Drupal at Torchbox

What is Team Drupal at Torchbox up to? News about ongoing projects, d.o contributions, site launches and what we do when we're not coding.

17 posts tagged author:johan

A standard approach to improving the performance of Drupal sites is to increase the time pages are cached for. This could be either through the database cache you get out of the box, but when you employ an external caching mechanism like Varnish you have an extra component that needs to be kept in line with your wider cache expiration requirements.

Our Chatham House project saw us raise the TTL of cached pages to 1 hour to avoid having to regenerate pages. However, content editors were finding it frustrating that they couldn’t publish breaking content in a timely manner without affecting the wider performance of the website.
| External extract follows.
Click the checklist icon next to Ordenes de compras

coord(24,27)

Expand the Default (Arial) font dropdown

We suggested leaving the standard TTLs but implementing the expire and purge modules to provide a standardised way for key changes to tell Varnish when to drop a cached item. The rules integration of expire means the website can react to a key page (eg: the homepage node or major section index pages) events such as the change in moderation state to ‘Published’ and then issue a PURGE request to Varnish for the appropriate URL.

So far so good, although when changes that are displayed on the homepage that aren’t controlled from the homepage node (eg: blocks) are made we found the easiest solution was to give administrators a very simple admin form to issue PURGE requests to Varnish for specific URLs. This means that if the existing rule sets don’t quite cover an edge case nobody has thought of, then the administrators at Chatham House can still keep their content moving with minimal effort.
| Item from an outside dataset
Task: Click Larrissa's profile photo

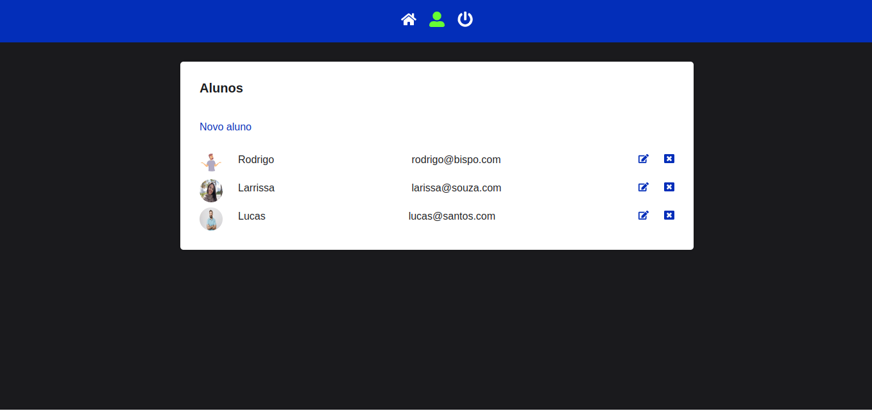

I released a sandbox module called purge_expirepath that provides this. I would hope to see this incorporated into either the expire or purge modules at some stage in the future, but for now it’s available for anyone to use.

It’s been a while since we posted on the team tumblr, and what better way to break the ice than with an announcement of a new client site launch?

The latest addition to our portfolio is Quality Watch: a website to support a research programme run by The Nuffield Trust and The Health Foundation to examine the effects of economic austerity in the NHS.

It’s built on Drupal 7, is mobile first, is functional right down to IE7 and leveraged our whitelabel features to kick start the build process. There was a requirement to provide an interface between the website and the research team (whose tools of the trade are predominantly spreadsheets), so we suggested github to store data about their charts and maps. We wrote custom code to pull changes from that repo and turn them into Drupal nodes and pretty rendered charts/maps using highcharts.js/polymaps.js respectively.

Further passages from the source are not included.